A White Line (november 1989) was a collaboration with an ensemble conducted by Gustav Bauwer: Jean-Christoph Mastnak (flugelhorn), Raoul Herget (tuba), Mario Arcari (oboe), Tony Coe (clarinet and tenor sax), Helmut Federle (accordion), Paul Bley (piano), Burkhard Stangl (guitar), Klaus Koch (bass), and Gerry Hemingway (drums).
A theorist not so much of post-modern but of post-classical music, Koglmann continued to rehearse a cryptic vision of music on albums such as L'Heure Bleue (april 1991) only to unleash another massive, powerful reconceptualization of the century's music with Cantos I-IV (october 1992) for orchestrated improvisers.
Koglmann had coined a moving music of contradictions, misunderstandings and, ultimately, of mistakes.
His monumental and demented synthesis of improvised and composed music continued on O Moon My Pin Up (march 1997), explicitly dedicated to poet Ezra Pound.
After Make Believe (november 1998) for a quintet, he also ventured outside chamber music with the electroacoustic opera Fear Death By Water (march 2003) and the "imaginary play" Let's Make Love (september 2004).

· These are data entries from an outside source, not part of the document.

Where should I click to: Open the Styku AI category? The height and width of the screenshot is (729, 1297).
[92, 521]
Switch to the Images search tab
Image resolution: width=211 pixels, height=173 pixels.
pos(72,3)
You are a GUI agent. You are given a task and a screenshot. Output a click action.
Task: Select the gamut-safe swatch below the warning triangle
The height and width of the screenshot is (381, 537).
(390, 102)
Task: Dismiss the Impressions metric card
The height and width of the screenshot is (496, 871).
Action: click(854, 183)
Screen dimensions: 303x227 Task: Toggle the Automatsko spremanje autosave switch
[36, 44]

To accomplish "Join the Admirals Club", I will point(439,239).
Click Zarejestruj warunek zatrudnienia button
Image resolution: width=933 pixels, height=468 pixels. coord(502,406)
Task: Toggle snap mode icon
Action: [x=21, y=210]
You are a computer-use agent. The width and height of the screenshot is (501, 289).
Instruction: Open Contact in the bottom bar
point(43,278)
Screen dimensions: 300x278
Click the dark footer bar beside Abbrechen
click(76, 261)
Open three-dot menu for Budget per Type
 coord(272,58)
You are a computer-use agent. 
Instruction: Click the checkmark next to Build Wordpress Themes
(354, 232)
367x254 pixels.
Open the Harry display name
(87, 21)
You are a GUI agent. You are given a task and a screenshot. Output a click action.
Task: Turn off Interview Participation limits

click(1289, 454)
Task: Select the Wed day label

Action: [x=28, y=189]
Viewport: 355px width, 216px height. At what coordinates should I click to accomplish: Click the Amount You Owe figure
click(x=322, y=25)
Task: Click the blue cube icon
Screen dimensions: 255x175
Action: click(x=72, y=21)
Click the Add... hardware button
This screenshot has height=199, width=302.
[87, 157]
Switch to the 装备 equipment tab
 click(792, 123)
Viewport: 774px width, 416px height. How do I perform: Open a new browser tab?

One of the greatest composers of his generation, Koglmann metabolized the past in order to create the future.
Lo-lee-ta (2009) was inspired by Vladimir Nabokov's texts and performed
by the Monoblue Quartet (Tony Coe on clarinet/alto saxophone, Ed Renshaw on guitar, Peter Herbert on bass).
Join! (Orf, 2014), the first album in five years, is a sci-fi opera,
premiered in may 2013, for seven opera singers and a chamber ensemble.
G(ood)luck (april 2015) documents a trio with
Mario Arcari on English horn and oboe, and Attila Pasztor on cello.
A septet with John Clark (french horn), Mario Arcari (oboe, english horn), Daniele D'Agaro (clarinet, bass clarinet, tenor sax), Milan Turkovic (bassoon), Attila Pasztor (cello), and Austrian Peter Herbert (double bass) recorded Fruits Of Solitude (september 2018).